-- RECORD EXTRACTS follows --

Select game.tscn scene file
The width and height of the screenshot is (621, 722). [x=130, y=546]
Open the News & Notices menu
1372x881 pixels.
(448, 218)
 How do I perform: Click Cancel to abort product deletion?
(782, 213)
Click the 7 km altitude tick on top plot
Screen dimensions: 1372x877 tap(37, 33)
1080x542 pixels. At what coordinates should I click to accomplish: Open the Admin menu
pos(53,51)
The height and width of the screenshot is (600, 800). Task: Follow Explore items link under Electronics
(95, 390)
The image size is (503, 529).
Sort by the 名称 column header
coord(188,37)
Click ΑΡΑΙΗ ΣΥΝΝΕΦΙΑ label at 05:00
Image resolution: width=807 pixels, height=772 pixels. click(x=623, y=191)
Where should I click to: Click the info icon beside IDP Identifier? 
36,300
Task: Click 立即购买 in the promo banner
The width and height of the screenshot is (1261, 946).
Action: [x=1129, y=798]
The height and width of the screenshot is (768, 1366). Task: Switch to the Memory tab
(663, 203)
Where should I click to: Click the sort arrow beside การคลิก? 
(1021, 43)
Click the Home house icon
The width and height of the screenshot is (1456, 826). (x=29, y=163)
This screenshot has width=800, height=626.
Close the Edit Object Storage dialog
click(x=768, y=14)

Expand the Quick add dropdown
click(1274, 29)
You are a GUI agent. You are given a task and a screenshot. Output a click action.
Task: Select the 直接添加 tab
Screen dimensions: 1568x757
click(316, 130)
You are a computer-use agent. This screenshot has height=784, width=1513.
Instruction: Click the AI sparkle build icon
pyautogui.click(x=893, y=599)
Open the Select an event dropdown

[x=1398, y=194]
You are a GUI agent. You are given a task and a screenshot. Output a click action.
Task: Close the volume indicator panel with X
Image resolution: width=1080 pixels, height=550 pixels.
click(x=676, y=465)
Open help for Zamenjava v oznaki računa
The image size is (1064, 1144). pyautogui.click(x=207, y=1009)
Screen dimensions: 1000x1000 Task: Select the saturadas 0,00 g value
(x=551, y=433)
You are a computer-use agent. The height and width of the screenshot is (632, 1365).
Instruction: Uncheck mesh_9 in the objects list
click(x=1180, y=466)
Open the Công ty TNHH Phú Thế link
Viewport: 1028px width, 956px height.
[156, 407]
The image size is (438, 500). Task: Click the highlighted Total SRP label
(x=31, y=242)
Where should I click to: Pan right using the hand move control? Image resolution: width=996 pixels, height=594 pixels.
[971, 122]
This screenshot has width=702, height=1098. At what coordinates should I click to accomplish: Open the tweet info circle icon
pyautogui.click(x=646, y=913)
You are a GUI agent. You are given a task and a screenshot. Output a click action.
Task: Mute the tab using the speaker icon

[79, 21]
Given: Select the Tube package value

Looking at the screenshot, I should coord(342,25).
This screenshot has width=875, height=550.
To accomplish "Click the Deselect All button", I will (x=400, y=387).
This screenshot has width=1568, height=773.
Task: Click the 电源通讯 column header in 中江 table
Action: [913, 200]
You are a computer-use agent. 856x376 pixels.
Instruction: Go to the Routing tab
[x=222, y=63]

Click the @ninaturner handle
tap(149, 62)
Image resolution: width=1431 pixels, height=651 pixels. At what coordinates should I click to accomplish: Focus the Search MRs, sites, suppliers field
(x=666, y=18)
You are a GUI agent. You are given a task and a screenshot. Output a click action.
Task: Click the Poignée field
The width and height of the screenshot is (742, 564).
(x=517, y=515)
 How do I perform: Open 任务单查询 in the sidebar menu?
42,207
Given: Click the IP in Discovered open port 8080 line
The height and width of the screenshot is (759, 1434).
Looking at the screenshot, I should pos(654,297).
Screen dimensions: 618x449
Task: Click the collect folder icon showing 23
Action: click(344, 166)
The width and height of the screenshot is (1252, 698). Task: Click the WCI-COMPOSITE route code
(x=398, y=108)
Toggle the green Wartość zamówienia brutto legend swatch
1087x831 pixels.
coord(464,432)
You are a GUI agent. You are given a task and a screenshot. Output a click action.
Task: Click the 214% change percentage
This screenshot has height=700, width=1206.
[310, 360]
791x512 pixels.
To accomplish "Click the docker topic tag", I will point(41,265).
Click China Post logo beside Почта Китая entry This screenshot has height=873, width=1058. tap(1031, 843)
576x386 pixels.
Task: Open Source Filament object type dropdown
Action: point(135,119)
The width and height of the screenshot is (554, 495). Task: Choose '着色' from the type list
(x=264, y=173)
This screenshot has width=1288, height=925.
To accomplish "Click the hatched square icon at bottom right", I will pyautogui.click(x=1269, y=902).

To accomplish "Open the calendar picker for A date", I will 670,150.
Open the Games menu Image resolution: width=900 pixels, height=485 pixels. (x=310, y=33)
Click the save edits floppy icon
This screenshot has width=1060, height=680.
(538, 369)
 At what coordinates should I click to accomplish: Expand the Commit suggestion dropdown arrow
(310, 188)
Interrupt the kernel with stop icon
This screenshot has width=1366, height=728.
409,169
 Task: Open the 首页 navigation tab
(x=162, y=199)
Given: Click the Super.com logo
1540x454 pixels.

-- RECORD EXTRACTS concluded --

_WHAT TO WORK ON_.
Reproduce the data in its entirety, matching each character.

_EXERCISE SOLUTION_.
Select game.tscn scene file
The width and height of the screenshot is (621, 722). [x=130, y=546]
Open the News & Notices menu
1372x881 pixels.
(448, 218)
 How do I perform: Click Cancel to abort product deletion?
(782, 213)
Click the 7 km altitude tick on top plot
Screen dimensions: 1372x877 tap(37, 33)
1080x542 pixels. At what coordinates should I click to accomplish: Open the Admin menu
pos(53,51)
The height and width of the screenshot is (600, 800). Task: Follow Explore items link under Electronics
(95, 390)
The image size is (503, 529).
Sort by the 名称 column header
coord(188,37)
Click ΑΡΑΙΗ ΣΥΝΝΕΦΙΑ label at 05:00
Image resolution: width=807 pixels, height=772 pixels. click(x=623, y=191)
Where should I click to: Click the info icon beside IDP Identifier? 
36,300
Task: Click 立即购买 in the promo banner
The width and height of the screenshot is (1261, 946).
Action: [x=1129, y=798]
The height and width of the screenshot is (768, 1366). Task: Switch to the Memory tab
(663, 203)
Where should I click to: Click the sort arrow beside การคลิก? 
(1021, 43)
Click the Home house icon
The width and height of the screenshot is (1456, 826). (x=29, y=163)
This screenshot has width=800, height=626.
Close the Edit Object Storage dialog
click(x=768, y=14)

Expand the Quick add dropdown
click(1274, 29)
You are a GUI agent. You are given a task and a screenshot. Output a click action.
Task: Select the 直接添加 tab
Screen dimensions: 1568x757
click(316, 130)
You are a computer-use agent. This screenshot has height=784, width=1513.
Instruction: Click the AI sparkle build icon
pyautogui.click(x=893, y=599)
Open the Select an event dropdown

[x=1398, y=194]
You are a GUI agent. You are given a task and a screenshot. Output a click action.
Task: Close the volume indicator panel with X
Image resolution: width=1080 pixels, height=550 pixels.
click(x=676, y=465)
Open help for Zamenjava v oznaki računa
The image size is (1064, 1144). pyautogui.click(x=207, y=1009)
Screen dimensions: 1000x1000 Task: Select the saturadas 0,00 g value
(x=551, y=433)
You are a computer-use agent. The height and width of the screenshot is (632, 1365).
Instruction: Uncheck mesh_9 in the objects list
click(x=1180, y=466)
Open the Công ty TNHH Phú Thế link
Viewport: 1028px width, 956px height.
[156, 407]
The image size is (438, 500). Task: Click the highlighted Total SRP label
(x=31, y=242)
Where should I click to: Pan right using the hand move control? Image resolution: width=996 pixels, height=594 pixels.
[971, 122]
This screenshot has width=702, height=1098. At what coordinates should I click to accomplish: Open the tweet info circle icon
pyautogui.click(x=646, y=913)
You are a GUI agent. You are given a task and a screenshot. Output a click action.
Task: Mute the tab using the speaker icon

[79, 21]
Given: Select the Tube package value

Looking at the screenshot, I should coord(342,25).
This screenshot has width=875, height=550.
To accomplish "Click the Deselect All button", I will (x=400, y=387).
This screenshot has width=1568, height=773.
Task: Click the 电源通讯 column header in 中江 table
Action: [913, 200]
You are a computer-use agent. 856x376 pixels.
Instruction: Go to the Routing tab
[x=222, y=63]

Click the @ninaturner handle
tap(149, 62)
Image resolution: width=1431 pixels, height=651 pixels. At what coordinates should I click to accomplish: Focus the Search MRs, sites, suppliers field
(x=666, y=18)
You are a GUI agent. You are given a task and a screenshot. Output a click action.
Task: Click the Poignée field
The width and height of the screenshot is (742, 564).
(x=517, y=515)
 How do I perform: Open 任务单查询 in the sidebar menu?
42,207
Given: Click the IP in Discovered open port 8080 line
The height and width of the screenshot is (759, 1434).
Looking at the screenshot, I should pos(654,297).
Screen dimensions: 618x449
Task: Click the collect folder icon showing 23
Action: click(344, 166)
The width and height of the screenshot is (1252, 698). Task: Click the WCI-COMPOSITE route code
(x=398, y=108)
Toggle the green Wartość zamówienia brutto legend swatch
1087x831 pixels.
coord(464,432)
You are a GUI agent. You are given a task and a screenshot. Output a click action.
Task: Click the 214% change percentage
This screenshot has height=700, width=1206.
[310, 360]
791x512 pixels.
To accomplish "Click the docker topic tag", I will point(41,265).
Click China Post logo beside Почта Китая entry This screenshot has height=873, width=1058. tap(1031, 843)
576x386 pixels.
Task: Open Source Filament object type dropdown
Action: point(135,119)
The width and height of the screenshot is (554, 495). Task: Choose '着色' from the type list
(x=264, y=173)
This screenshot has width=1288, height=925.
To accomplish "Click the hatched square icon at bottom right", I will pyautogui.click(x=1269, y=902).

To accomplish "Open the calendar picker for A date", I will 670,150.
Open the Games menu Image resolution: width=900 pixels, height=485 pixels. (x=310, y=33)
Click the save edits floppy icon
This screenshot has width=1060, height=680.
(538, 369)
 At what coordinates should I click to accomplish: Expand the Commit suggestion dropdown arrow
(310, 188)
Interrupt the kernel with stop icon
This screenshot has width=1366, height=728.
409,169
 Task: Open the 首页 navigation tab
(x=162, y=199)
Given: Click the Super.com logo
1540x454 pixels.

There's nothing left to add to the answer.